2008-11-14
How to force a crash dump on Solaris 10 x86
Because SPARCs have OpenBoot, forcing Solaris SPARC to panic and do a crash dump is generally a pretty simple process. Because x86 hardware has no PROM environment (despite Sun trying to pretend otherwise), forcing a crash dump on Solaris 10 x86 is a little bit more intricate.
Crash dumps are done through the kernel debugger, which has to be loaded ahead of time from and on the system console. (Technically I think that you can load it on a serial connection, should you have one that is not the system console.)
You load the kernel debugger by running the command 'mdb -K' as root.
This immediately drops you into the kernel debugger, halting the rest
of the kernel and the system, so when you see the debugger prompt you
want to use the ':c' command to continue everything. Once the kernel
debugger is loaded, you can (theoretically) break into it at any time
with either F1-A or Shift-Pause.
(In a stroke of what I can only describe as Sun's typical brilliance, neither key sequence can be set as a hotkey in the SunFire X2100 and X2200 ILOM KVM-over-IP environment. F1-A does work if your local machine will pass it to the ILOM console application.)
Once you are in the kernel debugger, the command to crash the system is:
$<systemdump
If all goes well, the crash dump will appear in /var/crash/<hostname>/
as usual after the machine reboots.
When you are done with the kernel debugger (for example, the system
works fine during testing instead of crashing), you can and should
unload it again by running 'mdb -U'. Among other things, this makes
F1-A and Shift-Pause on the console not dangerous any more.
Mdb, including the kernel debugging stuff, is mostly
documented in the Solaris Modular Debugger Guide and in the mdb and kmdb
manpages. Note that the SMDG has not been updated for recent updates of
Solaris 10 (for example, its instructions on how to start the kernel
debugger on boot are for the old x86 boot environment, not the new one).
If the machine is still running normally, you have two additional options:
- '
reboot -d' will force a crash dump before/while rebooting.
(However, speaking from personal experience it is possible to get a Solaris 10 system into such a state that it cannot reboot, although it's still running relatively normally.) - '
savecore -L' will take a 'crash dump' of a live system without interrupting it, provided that you have configured a dedicated dump device withdumpadm. You'll want the system to be as quiet as possible, and even then you may not get a usable dump.
(This is one of those entries I write to have this information in an easily accessible place that I can remember.)
2008-11-05
An issue with quotas on ZFS pools
For peculiar local reasons, we have some ZFS pools that have overall pool quotas (on Solaris 10 U5, so these are real full quotas). We just had the first such pool fill up and it turns out that when this happens, ZFS has a somewhat undesirable bit of behavior:
$ rm tankdata
rm: tankdata not removed: Disc quota exceeded
(You can't truncate anything either. Not even root can remove or truncate files.)
This does not happen if the pool has no quota and fills up, and it
also does not happen if the quota is on anything but the pool itself.

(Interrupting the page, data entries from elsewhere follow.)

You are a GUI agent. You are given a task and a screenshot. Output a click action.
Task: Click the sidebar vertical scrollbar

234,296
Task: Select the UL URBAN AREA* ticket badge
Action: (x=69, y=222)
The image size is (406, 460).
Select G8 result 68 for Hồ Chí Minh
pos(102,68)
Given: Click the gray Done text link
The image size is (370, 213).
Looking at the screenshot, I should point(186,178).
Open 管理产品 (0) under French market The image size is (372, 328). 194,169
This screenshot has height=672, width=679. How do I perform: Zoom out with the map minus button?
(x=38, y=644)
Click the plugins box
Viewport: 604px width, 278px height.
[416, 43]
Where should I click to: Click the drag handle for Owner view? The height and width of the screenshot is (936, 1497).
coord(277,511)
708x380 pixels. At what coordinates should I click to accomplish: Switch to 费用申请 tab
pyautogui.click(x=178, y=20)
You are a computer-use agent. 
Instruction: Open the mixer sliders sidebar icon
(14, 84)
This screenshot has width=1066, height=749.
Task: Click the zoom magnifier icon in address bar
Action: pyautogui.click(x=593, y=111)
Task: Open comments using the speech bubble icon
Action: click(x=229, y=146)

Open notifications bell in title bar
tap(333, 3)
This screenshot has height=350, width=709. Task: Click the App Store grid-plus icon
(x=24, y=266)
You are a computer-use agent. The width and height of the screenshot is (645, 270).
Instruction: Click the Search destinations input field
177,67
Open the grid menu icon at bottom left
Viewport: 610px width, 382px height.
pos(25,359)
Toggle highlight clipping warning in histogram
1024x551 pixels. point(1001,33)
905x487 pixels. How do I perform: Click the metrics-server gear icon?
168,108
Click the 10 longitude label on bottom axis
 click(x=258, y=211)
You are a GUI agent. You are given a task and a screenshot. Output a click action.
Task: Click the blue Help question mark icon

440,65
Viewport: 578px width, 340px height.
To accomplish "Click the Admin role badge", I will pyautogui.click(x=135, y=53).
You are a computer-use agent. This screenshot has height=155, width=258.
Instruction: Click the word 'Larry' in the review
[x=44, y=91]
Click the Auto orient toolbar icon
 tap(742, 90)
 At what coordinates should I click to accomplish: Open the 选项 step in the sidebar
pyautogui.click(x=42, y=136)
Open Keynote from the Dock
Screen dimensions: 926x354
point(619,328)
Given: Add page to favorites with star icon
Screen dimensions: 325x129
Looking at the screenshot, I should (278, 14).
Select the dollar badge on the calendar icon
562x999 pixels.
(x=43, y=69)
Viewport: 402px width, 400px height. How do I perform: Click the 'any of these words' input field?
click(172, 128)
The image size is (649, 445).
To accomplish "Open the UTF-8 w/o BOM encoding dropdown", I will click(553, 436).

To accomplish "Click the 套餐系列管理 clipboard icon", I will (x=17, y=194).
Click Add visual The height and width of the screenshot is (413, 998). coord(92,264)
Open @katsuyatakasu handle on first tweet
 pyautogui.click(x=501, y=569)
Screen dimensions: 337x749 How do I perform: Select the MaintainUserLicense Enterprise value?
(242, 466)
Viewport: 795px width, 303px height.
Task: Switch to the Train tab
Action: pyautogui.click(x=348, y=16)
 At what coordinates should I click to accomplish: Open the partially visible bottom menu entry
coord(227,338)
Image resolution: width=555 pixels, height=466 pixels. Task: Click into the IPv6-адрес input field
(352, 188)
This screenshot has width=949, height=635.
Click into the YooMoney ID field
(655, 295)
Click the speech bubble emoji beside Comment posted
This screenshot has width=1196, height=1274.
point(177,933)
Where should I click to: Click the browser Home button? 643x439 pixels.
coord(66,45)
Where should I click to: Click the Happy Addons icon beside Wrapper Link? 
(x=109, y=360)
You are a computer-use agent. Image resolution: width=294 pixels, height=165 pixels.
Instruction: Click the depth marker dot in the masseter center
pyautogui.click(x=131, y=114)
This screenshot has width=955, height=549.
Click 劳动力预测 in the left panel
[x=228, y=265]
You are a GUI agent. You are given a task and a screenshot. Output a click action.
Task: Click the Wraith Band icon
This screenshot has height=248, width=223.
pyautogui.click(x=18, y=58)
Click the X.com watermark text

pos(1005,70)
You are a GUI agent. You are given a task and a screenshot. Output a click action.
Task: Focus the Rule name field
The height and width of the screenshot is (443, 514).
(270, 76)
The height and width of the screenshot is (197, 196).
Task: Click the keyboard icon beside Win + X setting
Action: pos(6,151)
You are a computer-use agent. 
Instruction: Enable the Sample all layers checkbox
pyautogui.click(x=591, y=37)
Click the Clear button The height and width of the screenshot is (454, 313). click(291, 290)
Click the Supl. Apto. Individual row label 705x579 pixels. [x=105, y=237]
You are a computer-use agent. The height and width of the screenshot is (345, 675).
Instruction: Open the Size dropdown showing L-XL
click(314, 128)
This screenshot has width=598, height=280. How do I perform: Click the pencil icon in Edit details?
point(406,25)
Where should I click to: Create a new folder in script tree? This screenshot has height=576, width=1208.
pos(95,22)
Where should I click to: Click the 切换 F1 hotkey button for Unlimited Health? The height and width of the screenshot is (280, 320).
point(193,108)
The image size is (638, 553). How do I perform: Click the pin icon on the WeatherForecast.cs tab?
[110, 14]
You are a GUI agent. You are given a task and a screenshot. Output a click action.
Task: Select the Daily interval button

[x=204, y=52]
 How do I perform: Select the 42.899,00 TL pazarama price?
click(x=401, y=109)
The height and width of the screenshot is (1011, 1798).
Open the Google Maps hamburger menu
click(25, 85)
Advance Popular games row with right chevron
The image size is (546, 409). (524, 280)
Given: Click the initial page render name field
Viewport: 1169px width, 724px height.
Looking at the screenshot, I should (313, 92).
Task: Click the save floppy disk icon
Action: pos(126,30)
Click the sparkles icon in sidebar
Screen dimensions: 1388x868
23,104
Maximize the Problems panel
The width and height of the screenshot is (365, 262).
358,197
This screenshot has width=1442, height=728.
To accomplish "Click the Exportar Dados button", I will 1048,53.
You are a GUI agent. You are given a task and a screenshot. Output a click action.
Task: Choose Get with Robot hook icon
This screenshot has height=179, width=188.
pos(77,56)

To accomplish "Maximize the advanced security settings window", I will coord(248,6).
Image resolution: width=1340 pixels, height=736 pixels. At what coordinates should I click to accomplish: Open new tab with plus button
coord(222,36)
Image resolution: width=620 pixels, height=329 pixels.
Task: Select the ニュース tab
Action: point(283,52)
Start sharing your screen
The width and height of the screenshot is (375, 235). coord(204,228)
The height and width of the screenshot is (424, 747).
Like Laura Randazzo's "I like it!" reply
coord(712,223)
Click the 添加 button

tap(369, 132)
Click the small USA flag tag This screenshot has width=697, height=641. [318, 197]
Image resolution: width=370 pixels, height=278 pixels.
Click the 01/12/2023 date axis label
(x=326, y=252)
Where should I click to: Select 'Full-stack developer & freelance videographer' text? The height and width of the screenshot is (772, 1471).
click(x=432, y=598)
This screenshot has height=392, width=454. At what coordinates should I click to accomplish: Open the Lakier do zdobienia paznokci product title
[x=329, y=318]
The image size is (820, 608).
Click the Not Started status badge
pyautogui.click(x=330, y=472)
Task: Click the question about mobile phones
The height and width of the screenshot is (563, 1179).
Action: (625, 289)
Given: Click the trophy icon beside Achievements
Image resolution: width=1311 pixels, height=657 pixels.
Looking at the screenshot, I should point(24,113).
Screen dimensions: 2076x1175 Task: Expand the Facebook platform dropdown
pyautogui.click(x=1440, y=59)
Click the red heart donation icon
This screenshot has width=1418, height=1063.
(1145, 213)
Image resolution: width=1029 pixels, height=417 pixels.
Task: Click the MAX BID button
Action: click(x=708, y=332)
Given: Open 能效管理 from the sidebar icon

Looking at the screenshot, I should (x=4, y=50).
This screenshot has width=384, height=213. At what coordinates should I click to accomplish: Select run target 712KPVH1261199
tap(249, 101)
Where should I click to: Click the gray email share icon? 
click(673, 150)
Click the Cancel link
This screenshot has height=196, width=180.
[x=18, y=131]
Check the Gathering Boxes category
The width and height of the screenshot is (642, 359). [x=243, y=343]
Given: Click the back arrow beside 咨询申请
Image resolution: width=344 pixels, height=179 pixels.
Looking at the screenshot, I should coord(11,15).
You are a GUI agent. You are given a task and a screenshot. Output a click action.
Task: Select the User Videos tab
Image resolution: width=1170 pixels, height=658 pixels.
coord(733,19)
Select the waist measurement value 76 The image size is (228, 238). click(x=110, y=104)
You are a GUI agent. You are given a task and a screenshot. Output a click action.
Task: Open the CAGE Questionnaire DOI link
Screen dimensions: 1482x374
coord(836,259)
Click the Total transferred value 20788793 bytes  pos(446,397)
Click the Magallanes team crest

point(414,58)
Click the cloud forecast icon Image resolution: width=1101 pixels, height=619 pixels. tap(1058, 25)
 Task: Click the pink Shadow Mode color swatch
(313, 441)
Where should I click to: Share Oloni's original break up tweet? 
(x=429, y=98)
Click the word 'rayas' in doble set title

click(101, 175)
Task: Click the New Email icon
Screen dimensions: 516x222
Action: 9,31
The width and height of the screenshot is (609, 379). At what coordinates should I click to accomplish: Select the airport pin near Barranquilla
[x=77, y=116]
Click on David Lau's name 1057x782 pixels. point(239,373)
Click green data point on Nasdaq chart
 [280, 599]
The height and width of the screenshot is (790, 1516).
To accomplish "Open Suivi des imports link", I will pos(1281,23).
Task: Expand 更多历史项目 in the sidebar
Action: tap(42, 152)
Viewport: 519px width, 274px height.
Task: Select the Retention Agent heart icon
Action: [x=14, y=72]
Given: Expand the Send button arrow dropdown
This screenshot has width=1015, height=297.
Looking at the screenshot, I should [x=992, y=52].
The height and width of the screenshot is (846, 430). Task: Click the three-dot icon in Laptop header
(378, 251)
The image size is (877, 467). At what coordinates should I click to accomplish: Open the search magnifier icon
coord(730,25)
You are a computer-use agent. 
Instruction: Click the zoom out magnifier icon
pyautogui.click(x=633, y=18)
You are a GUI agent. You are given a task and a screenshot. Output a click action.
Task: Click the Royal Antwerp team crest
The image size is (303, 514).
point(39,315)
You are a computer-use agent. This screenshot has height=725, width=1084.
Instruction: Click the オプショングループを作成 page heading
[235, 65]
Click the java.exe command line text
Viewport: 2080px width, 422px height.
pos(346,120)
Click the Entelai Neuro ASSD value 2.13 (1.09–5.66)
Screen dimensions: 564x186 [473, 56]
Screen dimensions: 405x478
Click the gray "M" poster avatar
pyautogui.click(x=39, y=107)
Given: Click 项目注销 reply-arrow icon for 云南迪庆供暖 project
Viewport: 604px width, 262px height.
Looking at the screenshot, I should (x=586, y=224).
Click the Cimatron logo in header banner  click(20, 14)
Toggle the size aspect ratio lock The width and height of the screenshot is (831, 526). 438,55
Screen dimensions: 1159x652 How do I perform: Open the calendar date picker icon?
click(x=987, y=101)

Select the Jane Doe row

For example, you can put all of your filesystems under a 'quota'
pseudo-filesystem and put what would otherwise be a pool quota on this
'quota' filesystem and everything works (users run out of space but
can fix it themselves).
(Note that there are no snapshots involved here; neither the pool that this happened to nor the test pool that I used to explore what was going on had any snapshots at all.)
I assume that what is going on here is that ZFS is counting the very temporary extra space needed for the internal metadata necessary when you remove the file against the pool quota and since there is no space left in the pool quota, disallowing the action. This is consistent with its snapshot behavior, although even less useful.
I suspect (and hope) that this behavior will go away with Solaris 10 update 6's new 'refquota' ZFS feature, which makes this yet another reason to upgrade to Solaris 10 U6 as soon as we can (now that it's finally out).
(By the way, the way to fix a pool with this problem is of course to temporarily increase or remove the ZFS pool quota.)